- **Votre tâche**
D'après le texte sélectionné, depuis combien de temps la personne qui témoigne enseigne-t-elle la gestion à l'Ecole des mines de Paris ? Répondez en une phrase, s'il vous plaît.

- **Texte sélectionné**
▽
Témoignages
Michel Crozier comme référence
Voilà plus de quarante ans que j’enseigne la gestion à l’Ecole des mines de Paris, aux ingénieurs civils et aux fonctionnaires du Corps des mines, et je suis heureux de l’occasion qui m’est offerte de dire ce que je dois aux travaux de Michel Crozier et le plaisir que j’ai trouvé à le fréquenter.
Le phénomène bureaucratique est une lecture obligatoire pour tous mes élèves des deux catégories, et je témoigne sans hésiter que cette étude déjà ancienne n’a pas pris une ride. J’en recommande la lecture au cours des stages de longue durée qu’effectuent les étudiants au sein d’entreprises de toutes tailles, mais le plus souvent des grandes, et au sein d’administrations publiques variées. Leur réaction ne varie pas : « J’ai observé la plupart des phénomènes que Michel Crozier met en lumière, en particulier la manière dont chaque acteur et chaque catégorie homogène d’acteurs secrètent une carapace protectrice autour de leur espace de liberté, et les relations d’affrontement ou de sympathie qu’ils entretiennent avec leurs interlocuteurs. »

Cette confirmation de la justesse des analyses de Michel Crozier, souvent inattendues, contre-intuitives, est le résultat de son extrême attention aux réalités locales de la vie collective, et son indépendance par rapport aux idéologies dominantes dans le monde des sciences humaines. Au moment de la publication de cet ouvrage, il n’y avait, en première approximation, que deux écoles de pensée dans l’intelligentsia française : les catholiques et les marxistes. Le regard des chercheurs des deux bords sur les organisations était fortement déterminé par ce qu’ils avaient décidé de démontrer. Michel Crozier, par contraste, en bon naturaliste, a laissé la priorité aux messages du terrain.

Dans les années 60 où ce livre est paru, beaucoup de commentateurs ont interprété l’originalité de ces thèses par leur origine américaine. Il est vrai que ce livre, publié d’abord en anglais, a connu un spectaculaire succès aux USA. Mais je pense que ce succès s’explique moins par son caractère local que par son caractère universel dans l’espace, comme son inaltérable validité dans le temps s’explique par les traits permanents de la condition de l’homme en société qu’il met en lumière.
Par la suite, j’ai lu avec intérêt et profit les nombreux ouvrages que Michel Crozier a publiés, et j’ai retrouvé dans chacun d’eux le souci de la vérité des terrains et la hardiesse conceptuelle que j’avais admirés dans le premier.
△
- **Entrées extraites**
▽
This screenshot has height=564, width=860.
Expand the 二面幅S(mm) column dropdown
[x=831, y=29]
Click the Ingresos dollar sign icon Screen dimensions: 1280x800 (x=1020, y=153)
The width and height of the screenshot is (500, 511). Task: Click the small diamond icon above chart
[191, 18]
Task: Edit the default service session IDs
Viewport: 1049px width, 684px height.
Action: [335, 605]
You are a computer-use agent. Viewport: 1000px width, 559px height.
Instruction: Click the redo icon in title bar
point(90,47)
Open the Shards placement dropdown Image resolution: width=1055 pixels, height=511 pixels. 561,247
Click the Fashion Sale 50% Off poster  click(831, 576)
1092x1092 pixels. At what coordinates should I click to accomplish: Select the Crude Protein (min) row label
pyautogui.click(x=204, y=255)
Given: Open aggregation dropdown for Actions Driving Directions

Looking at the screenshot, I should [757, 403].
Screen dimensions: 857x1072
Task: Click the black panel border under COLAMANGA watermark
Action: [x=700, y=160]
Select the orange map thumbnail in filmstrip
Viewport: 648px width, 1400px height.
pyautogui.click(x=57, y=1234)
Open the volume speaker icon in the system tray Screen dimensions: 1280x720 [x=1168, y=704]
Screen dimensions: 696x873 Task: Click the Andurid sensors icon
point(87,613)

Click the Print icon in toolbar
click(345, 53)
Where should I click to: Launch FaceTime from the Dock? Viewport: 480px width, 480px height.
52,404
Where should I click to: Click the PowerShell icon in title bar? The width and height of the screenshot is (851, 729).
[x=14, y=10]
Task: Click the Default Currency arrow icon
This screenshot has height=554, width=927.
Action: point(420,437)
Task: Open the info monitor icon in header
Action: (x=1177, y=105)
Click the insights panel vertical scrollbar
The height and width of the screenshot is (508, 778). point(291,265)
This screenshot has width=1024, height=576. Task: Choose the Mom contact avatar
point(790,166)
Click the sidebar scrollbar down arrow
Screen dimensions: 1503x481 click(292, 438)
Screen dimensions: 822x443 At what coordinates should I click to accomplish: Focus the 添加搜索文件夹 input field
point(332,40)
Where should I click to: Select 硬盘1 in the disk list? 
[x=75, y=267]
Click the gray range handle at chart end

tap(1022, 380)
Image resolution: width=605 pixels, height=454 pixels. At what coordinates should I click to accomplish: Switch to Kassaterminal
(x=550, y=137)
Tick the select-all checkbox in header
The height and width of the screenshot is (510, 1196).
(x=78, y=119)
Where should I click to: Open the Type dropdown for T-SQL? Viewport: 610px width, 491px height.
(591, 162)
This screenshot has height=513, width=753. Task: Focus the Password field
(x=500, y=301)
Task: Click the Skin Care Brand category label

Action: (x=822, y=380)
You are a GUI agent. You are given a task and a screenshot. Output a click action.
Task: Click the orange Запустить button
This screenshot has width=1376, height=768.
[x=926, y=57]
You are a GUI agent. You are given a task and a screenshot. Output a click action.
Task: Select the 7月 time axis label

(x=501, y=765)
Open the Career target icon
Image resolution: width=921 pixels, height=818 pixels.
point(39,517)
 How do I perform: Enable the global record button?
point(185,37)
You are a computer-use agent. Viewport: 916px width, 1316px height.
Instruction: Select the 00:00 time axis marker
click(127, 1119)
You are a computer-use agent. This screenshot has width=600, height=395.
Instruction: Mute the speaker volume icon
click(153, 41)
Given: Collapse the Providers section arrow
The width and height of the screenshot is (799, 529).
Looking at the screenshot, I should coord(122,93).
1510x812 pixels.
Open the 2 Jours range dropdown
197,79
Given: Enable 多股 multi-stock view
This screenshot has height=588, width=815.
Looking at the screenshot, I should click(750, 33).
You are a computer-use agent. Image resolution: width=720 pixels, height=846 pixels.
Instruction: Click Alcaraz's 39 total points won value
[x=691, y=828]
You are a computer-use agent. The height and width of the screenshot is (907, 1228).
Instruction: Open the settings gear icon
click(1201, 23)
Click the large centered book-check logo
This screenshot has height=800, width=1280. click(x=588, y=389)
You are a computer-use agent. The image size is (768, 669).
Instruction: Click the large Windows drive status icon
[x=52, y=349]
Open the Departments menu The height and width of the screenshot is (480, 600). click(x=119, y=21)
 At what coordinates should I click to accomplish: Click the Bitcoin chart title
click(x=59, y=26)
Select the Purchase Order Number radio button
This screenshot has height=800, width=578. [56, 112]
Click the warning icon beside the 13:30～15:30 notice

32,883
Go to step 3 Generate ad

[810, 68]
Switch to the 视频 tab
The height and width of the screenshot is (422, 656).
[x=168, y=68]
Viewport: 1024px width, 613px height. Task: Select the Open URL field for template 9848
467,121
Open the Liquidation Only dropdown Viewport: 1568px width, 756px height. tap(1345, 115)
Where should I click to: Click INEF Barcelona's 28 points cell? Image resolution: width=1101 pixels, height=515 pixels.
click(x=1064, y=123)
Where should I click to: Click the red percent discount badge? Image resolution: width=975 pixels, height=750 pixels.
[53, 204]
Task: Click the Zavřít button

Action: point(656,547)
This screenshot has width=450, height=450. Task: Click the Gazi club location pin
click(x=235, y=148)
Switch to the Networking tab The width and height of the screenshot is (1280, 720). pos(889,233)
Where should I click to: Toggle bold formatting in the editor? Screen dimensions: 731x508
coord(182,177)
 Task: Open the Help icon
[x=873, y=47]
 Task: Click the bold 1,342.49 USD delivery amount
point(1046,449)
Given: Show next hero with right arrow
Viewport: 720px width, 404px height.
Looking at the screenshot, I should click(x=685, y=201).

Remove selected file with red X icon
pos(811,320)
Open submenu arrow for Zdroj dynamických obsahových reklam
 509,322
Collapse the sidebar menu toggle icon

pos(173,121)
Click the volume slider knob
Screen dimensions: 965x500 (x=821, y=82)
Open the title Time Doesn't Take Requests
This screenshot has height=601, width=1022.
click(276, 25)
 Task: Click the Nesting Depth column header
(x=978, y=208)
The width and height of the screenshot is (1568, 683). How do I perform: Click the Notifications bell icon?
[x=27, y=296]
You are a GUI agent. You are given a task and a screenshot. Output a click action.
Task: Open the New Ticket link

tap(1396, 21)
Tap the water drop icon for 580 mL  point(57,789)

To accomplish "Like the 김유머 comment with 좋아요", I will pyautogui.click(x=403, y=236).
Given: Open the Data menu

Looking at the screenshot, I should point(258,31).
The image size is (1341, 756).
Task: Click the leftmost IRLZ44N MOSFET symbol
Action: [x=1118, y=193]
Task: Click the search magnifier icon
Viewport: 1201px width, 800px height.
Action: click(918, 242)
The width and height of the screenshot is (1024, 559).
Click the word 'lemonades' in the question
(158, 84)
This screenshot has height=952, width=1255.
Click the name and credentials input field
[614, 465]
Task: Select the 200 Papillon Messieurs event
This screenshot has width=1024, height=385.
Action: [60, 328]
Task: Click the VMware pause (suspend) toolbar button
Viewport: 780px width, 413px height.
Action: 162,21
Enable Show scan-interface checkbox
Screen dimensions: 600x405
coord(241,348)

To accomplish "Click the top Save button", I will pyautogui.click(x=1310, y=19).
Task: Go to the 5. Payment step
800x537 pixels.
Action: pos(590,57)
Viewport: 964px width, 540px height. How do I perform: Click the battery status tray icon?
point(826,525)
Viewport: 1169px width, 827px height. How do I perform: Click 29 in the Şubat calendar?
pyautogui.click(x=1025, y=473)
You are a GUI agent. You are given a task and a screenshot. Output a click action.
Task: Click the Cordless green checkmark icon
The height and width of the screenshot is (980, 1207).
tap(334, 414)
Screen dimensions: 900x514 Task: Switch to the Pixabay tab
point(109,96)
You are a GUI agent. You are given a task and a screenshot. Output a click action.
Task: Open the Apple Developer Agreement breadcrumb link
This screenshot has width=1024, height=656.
△
- **Réponse à l'exercice**
Depuis plus de quarante ans.